Joe Wesson had something of the same reaction. He suddenly materialised at my elbow. He wore rubber-soled shoes and moved quietly for such a large man. ‘Not a hair out of place, eh?’ he said, looking at the brochure over my shoulder. ‘It’s like the Italians to try to tame Nature with a pot of brilliantine. But it can’t be far from here that twenty thousand men died trying to get Hannibal’s elephants through the passes. And only a year or two back, I suppose, a lot of our blokes were frozen to death attempting to get through from Germany.’
I tossed the brochures back on to the pile. ‘It might be Palm Beach, or the Lido, Venice, or Mayfair,’ I agreed. ‘Same people — same atmosphere. Only I suppose it’s all white outside.’
IB He gave a snort of disgust and led the way in to dinner.
‘You’ll be glad enough to return to it,’ he muttered, ‘after you’ve had a day or two up in that damned hut.’
As I sat down, I glanced round the room at the other diners, wondering whether the girl who had signed herself ‘Carla’ in that photograph would Be there. She wasn’t, of course, though the majority of the women in the room were Italian. I wondered why Engles should expect her to be at Cortina.
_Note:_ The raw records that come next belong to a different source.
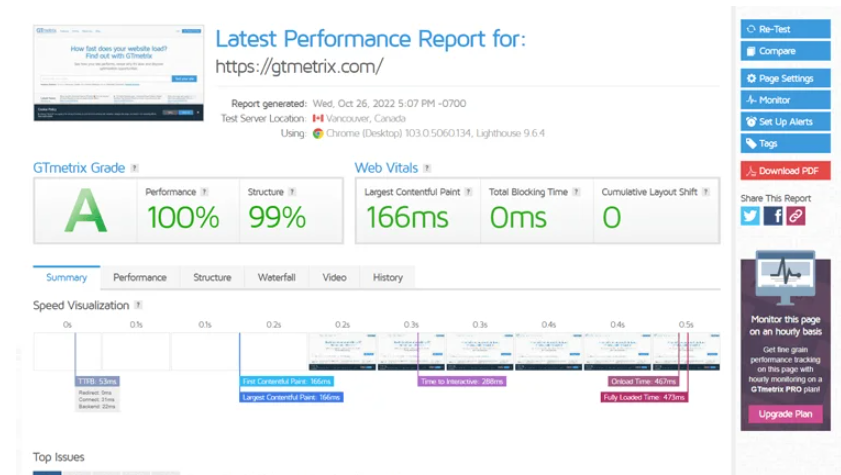Copy the report link icon
The image size is (841, 475).
tap(795, 215)
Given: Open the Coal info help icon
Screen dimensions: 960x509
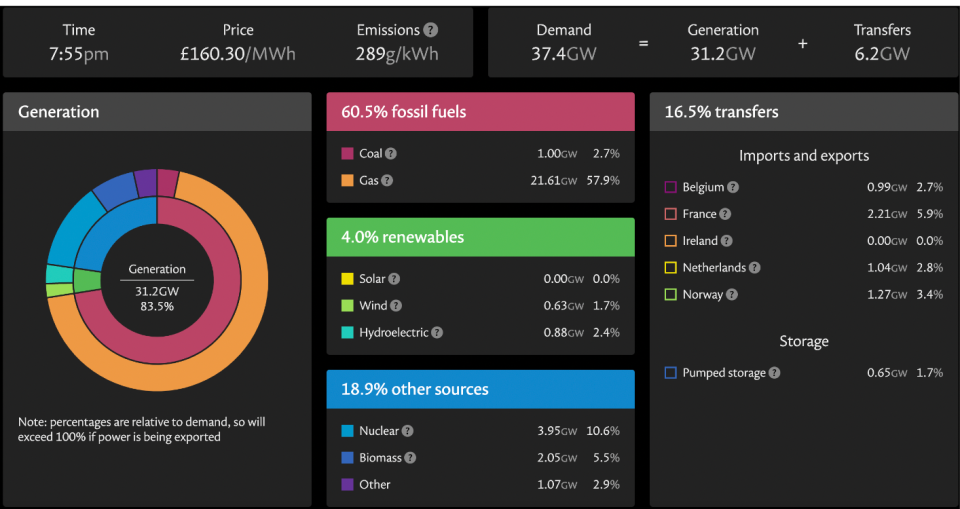Looking at the screenshot, I should coord(391,154).
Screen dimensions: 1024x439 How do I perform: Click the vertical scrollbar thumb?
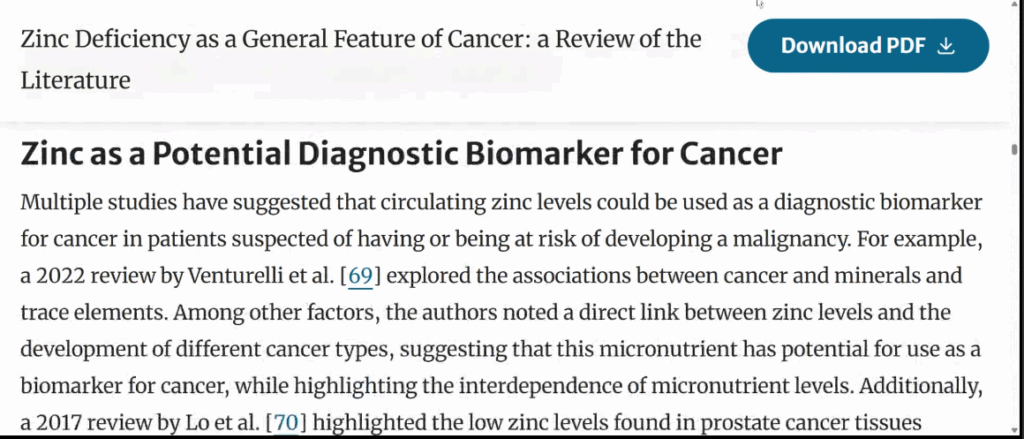[x=1014, y=150]

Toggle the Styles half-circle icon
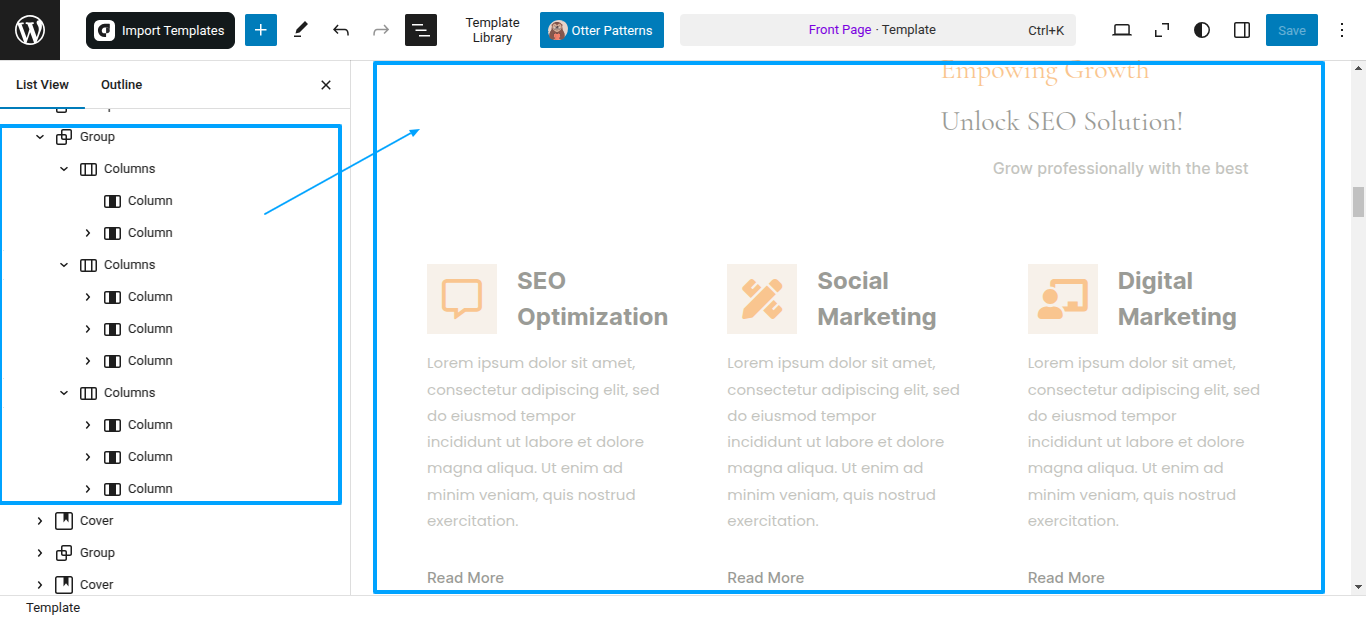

‘No need to try and catch their eyes,’ Joe Wesson said through a mouthful of ravioli. ‘Judging by the looks of most of ‘em, you’ve only got to leave your bedroom door open.’
‘You’re being unnecessarily coarse,’ I said.
His little bloodshot eyes twinkled at me. ‘Sorry, old man. Forgot you’d been in Italy long enough to know your way around. Is it a contessa or a marchesa you’re expecting?’
‘I don’t quite know,’ I replied. ‘It could just as well be a signora, or even a signorina, or just a common or garden little tart.’
‘Well, if it’s the last you’re wanting,’ he said, ‘you shouldn’t have much difficulty in this assembly.’
After dinner I went in search of the owner of the hotel. I wanted to find out what local information I could about Col da Varda and its slittovia. Our accommodation at the chalet had been booked through him and I thought, therefore, that he should be able to tell me what there was to know.
Edoardo Mancini was a short stocky man of very light colouring for an Italian. He was part Venetian and part Florentine and he had lived a long time in England. In fact, he had once been in the English bobsleigh team. He had been among the great of the bobsleigh world. But he had had to pack it up ten years ago after a really bad smash. His right arm had been broken in so many places that it was virtually useless.